Michael Billington of The Guardian wrote that "Nicole Kidman captures the ecstasy of scientific discovery".... "Anna Ziegler's new play asserts the contribution of 1950s chemist Rosalind Franklin to the discovery of DNA and asks: is science still sexist?."

Ben Brantley of The New York Times wrote that "When Nicole Kidman steps out of the shadows, breaking off from a wall of men, and onto the edge of the stage at the Noël Coward Theatre...her eyes beam undiluted willpower. It is a gaze that both chills and warms, radiating and demanding trust in this singularly self-possessed presence..... Yes, the script makes its concessions to romantic conventions.... Photograph 51 sustains crisp dramatic tension even when it skirts banality or expository tedium. And Ms Kidman, who turns Franklin's guardedness into as much a revelation as a concealment of character, is pretty close to perfection."

Paul Taylor of The Independent wrote that "In her compelling and subtle performance, Kidman beautifully captures the prickly defensiveness, the lonely dedication, and the suppressed emotional longings of the scientist.... Michael Grandage's superb 91-minute production expertly balances its energies as detective thriller and as interactive speculation about the hovering moments where her life could have taken a different turning."

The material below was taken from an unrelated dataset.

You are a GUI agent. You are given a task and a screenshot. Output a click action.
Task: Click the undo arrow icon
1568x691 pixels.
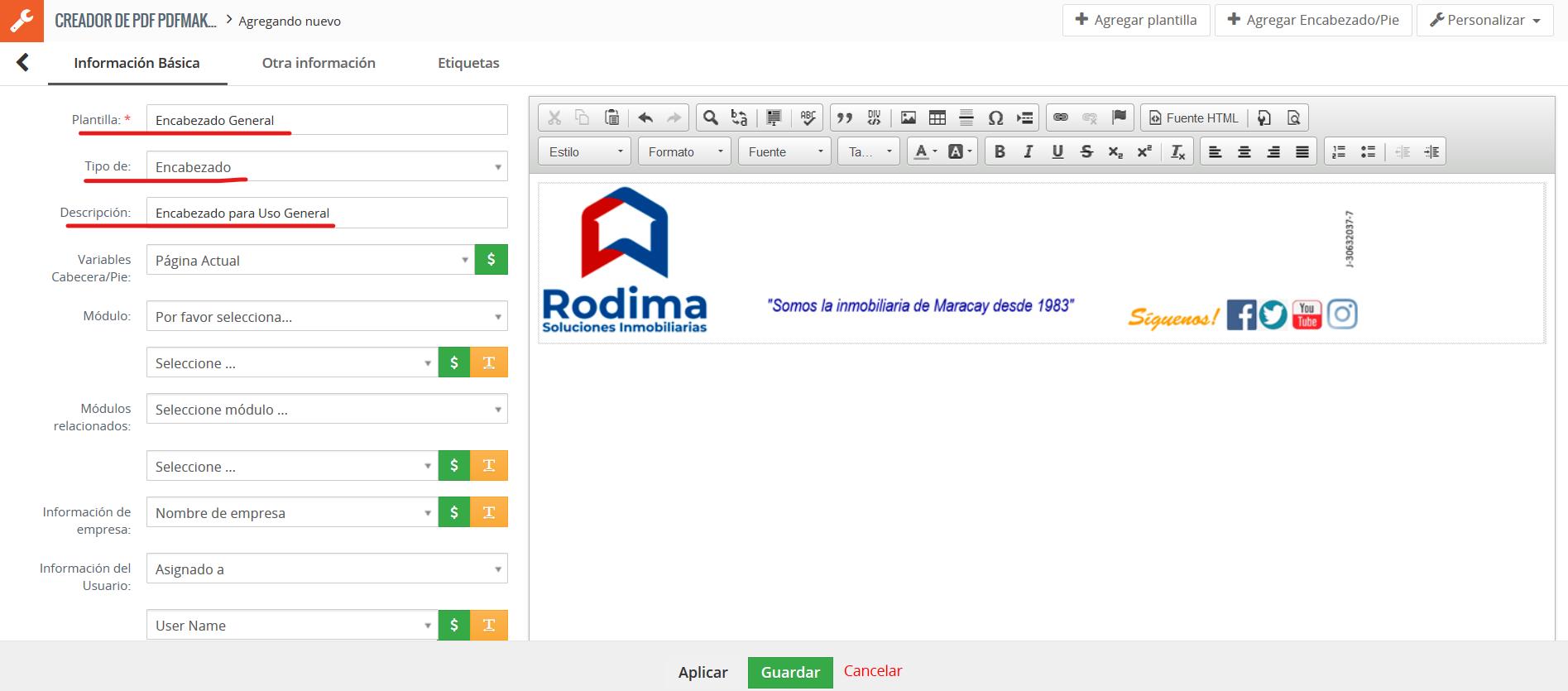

Stephen Dalton of The Hollywood Reporter wrote that "...Ziegler's play is essentially a middling blend of straight bio-drama and high-school science lesson. Without Kidman's marquee appeal, it would have been an unusually dowdy choice for the West End. Fortunately, Kidman delivers." "[H]er performance is muted but reliably intense, hinting at wounded depths beneath Franklin's implacably chilly exterior....Grandage's production is a worthy effort, but a little passionless, inherently limited in dramatic force by its subject matter."

Dominic Cavendish of The Daily Telegraph gave the play four out of five stars, writing that "...Kidman brilliantly suggests an intelligent woman compacted of porcelain and steel. Being no-nonsense, she's often funny. An early put-down – 'I don't joke' – gets a laugh but lays bare her peculiarity too." and "Although the supporting male performances suffer from scantily written roles, Grandage directs it all with characteristically fluid aplomb, placing the action (sometimes using neat, quasi-scientific symmetries) amid a towering set by Christopher Oram that evokes the bombed-out Palladian magnificence of King's, piles of rubble lapping at arches. The effect is part bunker, part grand signifier of civilisation and the building blocks of life, and part tomb too. Neil Austin's forensic lighting, cutting through clouds of haze, sees to it that as Edward Bennett and Will Attenborough's Crick and Watson finally unravel a secret held from mankind for millennia, all hint of rosiness in Rosalind's face vanishes, a deathly pallor taking its stead. Can one image tell us almost everything? Yes, it can. A triumph."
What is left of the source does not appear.